**WHAT THIS TASK INVOLVES**. There is one span to output from the data below: the lines starting at the line with "Toggle the alert bell for Core Retail Sales" and ending at the line with "Open ARC X settings via the gear icon". Output it exactly, ends included, nothing more.

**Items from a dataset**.
* * *

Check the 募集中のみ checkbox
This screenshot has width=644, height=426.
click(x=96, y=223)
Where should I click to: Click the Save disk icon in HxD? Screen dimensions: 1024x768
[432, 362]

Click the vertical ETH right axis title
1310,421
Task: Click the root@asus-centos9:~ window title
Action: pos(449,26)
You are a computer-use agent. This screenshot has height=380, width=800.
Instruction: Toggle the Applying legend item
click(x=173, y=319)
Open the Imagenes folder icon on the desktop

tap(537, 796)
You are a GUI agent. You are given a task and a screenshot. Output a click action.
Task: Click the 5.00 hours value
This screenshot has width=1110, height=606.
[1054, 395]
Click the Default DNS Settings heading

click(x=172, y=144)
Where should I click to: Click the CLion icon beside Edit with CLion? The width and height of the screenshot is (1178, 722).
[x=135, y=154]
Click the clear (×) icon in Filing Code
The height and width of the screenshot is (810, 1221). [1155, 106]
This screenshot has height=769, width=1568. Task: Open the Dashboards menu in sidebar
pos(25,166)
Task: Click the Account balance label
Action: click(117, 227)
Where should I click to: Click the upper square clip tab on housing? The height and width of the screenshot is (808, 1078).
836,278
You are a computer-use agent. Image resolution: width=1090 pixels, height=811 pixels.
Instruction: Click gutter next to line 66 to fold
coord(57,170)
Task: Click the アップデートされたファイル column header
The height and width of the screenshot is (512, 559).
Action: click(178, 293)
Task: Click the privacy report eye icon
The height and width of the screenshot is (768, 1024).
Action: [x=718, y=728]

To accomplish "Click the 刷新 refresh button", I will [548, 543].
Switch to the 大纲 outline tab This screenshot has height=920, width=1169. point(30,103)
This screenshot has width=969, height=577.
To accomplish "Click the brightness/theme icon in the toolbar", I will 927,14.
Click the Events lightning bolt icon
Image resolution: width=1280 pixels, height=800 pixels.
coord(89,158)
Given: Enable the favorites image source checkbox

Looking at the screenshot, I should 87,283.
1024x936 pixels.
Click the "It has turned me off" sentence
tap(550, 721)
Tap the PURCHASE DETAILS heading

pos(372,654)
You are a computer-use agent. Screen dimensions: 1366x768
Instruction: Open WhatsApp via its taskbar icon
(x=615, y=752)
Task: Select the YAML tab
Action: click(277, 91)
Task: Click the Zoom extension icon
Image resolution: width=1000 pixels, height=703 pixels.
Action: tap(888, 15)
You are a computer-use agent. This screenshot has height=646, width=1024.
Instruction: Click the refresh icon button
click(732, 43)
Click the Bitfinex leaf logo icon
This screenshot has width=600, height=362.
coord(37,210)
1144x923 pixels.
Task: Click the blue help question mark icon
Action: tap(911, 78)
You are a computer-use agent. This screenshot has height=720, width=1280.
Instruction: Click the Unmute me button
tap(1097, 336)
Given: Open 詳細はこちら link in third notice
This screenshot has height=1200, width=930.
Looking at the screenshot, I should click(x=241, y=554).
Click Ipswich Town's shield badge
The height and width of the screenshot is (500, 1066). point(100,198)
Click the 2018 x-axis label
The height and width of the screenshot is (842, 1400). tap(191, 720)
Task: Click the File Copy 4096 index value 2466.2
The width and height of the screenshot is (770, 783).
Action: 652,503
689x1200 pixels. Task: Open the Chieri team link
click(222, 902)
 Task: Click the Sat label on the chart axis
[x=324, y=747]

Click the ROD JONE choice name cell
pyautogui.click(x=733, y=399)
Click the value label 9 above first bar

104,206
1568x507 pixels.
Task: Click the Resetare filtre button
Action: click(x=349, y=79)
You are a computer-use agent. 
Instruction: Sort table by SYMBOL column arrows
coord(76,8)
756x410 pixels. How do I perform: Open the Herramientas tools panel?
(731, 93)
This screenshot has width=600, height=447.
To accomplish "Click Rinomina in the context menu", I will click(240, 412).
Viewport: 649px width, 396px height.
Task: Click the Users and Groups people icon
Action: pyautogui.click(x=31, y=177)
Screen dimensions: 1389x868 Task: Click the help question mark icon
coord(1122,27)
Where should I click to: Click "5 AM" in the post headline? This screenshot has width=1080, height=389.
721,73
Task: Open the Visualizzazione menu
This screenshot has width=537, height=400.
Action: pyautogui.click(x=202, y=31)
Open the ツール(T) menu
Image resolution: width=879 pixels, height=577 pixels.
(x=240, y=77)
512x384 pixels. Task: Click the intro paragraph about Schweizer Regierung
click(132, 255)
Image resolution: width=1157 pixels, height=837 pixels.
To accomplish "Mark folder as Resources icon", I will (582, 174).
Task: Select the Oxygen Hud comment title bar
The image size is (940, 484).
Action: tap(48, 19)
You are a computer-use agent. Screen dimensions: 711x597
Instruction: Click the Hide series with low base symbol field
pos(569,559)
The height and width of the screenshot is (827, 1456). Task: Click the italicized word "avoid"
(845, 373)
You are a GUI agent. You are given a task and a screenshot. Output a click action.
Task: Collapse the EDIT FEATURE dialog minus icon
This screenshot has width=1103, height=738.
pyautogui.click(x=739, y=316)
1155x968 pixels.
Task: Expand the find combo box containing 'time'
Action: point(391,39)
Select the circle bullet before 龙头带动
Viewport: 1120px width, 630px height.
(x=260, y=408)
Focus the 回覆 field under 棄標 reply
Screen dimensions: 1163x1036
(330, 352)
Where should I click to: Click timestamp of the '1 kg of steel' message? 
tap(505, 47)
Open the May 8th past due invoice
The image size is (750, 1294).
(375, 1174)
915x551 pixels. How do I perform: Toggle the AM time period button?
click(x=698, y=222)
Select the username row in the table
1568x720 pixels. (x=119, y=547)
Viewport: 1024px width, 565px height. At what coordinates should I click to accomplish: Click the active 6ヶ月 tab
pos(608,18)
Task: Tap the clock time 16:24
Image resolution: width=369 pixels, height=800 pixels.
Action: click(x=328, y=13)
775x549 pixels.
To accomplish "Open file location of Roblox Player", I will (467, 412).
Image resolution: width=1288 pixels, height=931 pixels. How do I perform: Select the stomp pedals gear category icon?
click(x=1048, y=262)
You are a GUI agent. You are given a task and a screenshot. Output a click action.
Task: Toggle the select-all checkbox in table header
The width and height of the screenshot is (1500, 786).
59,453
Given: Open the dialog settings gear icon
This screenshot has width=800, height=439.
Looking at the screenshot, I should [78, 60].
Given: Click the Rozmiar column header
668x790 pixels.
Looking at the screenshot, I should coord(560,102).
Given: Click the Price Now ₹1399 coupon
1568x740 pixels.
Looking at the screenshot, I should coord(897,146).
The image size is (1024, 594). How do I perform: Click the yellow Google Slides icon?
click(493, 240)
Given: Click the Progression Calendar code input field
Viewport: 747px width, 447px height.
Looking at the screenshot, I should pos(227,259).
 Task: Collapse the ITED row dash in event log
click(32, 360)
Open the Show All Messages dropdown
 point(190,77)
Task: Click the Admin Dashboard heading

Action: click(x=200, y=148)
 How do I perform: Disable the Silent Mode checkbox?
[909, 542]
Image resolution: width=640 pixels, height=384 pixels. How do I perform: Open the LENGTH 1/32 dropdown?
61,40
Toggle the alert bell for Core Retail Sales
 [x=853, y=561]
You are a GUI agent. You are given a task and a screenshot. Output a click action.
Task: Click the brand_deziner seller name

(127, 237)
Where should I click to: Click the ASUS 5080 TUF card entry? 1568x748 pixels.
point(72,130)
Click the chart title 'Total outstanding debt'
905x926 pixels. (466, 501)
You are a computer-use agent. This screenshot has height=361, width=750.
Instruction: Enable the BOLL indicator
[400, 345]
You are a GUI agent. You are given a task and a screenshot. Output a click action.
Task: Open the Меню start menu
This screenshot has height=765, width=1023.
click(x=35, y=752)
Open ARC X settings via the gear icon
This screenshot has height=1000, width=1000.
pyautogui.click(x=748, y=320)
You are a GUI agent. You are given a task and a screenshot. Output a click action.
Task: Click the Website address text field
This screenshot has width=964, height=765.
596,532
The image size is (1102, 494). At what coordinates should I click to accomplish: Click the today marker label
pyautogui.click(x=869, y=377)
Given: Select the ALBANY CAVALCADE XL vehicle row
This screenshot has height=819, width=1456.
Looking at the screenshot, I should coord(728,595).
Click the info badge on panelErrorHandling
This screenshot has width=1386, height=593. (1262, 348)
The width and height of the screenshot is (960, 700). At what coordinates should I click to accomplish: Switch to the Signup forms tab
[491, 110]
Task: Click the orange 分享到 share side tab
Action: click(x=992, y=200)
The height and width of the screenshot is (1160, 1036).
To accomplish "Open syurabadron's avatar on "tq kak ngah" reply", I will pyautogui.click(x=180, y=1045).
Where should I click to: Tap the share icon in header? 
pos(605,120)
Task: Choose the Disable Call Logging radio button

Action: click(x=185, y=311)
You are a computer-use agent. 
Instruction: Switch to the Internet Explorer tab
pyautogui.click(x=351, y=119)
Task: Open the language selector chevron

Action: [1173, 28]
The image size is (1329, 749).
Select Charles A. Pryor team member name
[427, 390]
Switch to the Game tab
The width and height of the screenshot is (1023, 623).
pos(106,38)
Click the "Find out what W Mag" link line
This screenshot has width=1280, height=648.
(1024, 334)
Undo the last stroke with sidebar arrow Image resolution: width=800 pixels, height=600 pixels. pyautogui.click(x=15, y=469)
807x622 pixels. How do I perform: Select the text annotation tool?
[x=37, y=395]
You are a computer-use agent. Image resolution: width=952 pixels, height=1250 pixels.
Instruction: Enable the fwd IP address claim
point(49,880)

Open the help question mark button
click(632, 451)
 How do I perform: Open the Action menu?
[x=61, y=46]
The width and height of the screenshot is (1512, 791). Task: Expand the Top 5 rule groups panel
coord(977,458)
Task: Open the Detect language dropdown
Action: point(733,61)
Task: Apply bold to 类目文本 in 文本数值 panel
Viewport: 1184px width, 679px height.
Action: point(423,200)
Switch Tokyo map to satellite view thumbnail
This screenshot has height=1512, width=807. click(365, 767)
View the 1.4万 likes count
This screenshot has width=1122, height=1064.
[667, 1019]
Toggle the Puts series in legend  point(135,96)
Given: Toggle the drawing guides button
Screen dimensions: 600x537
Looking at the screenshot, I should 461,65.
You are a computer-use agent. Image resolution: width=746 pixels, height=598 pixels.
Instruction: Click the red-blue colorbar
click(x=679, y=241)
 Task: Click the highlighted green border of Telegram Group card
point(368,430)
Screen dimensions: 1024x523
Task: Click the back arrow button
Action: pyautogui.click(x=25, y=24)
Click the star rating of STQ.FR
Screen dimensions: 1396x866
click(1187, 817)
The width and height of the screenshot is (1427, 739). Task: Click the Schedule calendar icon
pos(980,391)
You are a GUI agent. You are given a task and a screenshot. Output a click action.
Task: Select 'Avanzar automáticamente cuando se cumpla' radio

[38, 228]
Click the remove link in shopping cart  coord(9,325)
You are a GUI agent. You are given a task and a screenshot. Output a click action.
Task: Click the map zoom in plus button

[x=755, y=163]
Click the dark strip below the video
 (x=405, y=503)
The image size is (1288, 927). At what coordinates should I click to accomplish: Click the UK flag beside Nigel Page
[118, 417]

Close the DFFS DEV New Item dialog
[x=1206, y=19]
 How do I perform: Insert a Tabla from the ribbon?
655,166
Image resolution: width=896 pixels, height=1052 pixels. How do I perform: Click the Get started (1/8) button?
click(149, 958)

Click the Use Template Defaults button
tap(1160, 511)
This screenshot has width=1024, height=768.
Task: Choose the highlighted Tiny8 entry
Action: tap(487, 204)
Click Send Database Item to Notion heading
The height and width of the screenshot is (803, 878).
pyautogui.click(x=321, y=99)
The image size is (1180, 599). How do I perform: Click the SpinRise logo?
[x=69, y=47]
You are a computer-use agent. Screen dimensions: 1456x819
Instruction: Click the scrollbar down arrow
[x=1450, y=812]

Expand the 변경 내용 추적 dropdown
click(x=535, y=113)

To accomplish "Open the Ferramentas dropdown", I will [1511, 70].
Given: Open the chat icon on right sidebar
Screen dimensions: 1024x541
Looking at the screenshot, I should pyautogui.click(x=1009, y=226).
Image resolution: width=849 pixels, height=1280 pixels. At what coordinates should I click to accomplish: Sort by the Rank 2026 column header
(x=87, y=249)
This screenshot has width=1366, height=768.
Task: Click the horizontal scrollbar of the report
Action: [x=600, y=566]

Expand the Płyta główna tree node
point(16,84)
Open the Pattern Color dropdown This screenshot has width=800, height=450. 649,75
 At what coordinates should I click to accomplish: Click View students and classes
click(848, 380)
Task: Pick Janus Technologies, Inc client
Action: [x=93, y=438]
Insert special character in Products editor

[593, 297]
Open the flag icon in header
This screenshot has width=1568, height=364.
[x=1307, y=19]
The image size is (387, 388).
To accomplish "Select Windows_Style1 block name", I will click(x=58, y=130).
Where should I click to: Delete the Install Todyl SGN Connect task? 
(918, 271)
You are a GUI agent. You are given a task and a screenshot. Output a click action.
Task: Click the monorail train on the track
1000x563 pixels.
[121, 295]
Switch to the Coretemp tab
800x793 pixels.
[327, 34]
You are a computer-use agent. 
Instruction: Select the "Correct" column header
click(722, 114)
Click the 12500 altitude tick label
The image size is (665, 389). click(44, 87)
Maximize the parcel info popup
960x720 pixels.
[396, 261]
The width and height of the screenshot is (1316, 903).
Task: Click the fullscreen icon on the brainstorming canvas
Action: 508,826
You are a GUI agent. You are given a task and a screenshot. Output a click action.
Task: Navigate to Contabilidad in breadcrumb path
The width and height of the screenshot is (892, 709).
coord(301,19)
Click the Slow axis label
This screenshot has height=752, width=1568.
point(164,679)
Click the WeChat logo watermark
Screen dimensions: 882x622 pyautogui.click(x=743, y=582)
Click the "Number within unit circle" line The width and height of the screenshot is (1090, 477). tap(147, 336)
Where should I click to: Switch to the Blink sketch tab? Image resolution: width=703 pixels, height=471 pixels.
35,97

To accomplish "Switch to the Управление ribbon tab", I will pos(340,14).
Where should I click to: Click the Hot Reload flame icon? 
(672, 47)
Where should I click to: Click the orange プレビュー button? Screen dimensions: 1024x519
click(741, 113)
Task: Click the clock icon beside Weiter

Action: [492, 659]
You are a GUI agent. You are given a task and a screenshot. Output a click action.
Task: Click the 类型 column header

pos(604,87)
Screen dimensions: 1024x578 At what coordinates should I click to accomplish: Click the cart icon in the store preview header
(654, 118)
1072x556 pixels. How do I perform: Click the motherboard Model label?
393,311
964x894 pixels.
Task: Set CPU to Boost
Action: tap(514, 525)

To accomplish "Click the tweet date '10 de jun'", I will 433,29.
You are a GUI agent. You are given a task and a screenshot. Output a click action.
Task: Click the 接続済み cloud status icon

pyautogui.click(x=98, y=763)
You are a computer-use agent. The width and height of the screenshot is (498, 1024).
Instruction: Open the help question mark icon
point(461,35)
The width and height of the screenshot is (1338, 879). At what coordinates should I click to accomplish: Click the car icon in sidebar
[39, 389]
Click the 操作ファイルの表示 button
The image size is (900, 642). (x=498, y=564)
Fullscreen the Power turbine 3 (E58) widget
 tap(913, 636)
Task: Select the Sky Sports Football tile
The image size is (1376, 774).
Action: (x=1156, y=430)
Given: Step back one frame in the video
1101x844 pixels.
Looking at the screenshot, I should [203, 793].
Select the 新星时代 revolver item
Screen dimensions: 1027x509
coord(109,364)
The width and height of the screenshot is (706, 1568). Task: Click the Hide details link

* * *

**RESPONSE BOX**.
Toggle the alert bell for Core Retail Sales
 [x=853, y=561]
You are a GUI agent. You are given a task and a screenshot. Output a click action.
Task: Click the brand_deziner seller name

(127, 237)
Where should I click to: Click the ASUS 5080 TUF card entry? 1568x748 pixels.
point(72,130)
Click the chart title 'Total outstanding debt'
905x926 pixels. (466, 501)
You are a computer-use agent. This screenshot has height=361, width=750.
Instruction: Enable the BOLL indicator
[400, 345]
You are a GUI agent. You are given a task and a screenshot. Output a click action.
Task: Open the Меню start menu
This screenshot has height=765, width=1023.
click(x=35, y=752)
Open ARC X settings via the gear icon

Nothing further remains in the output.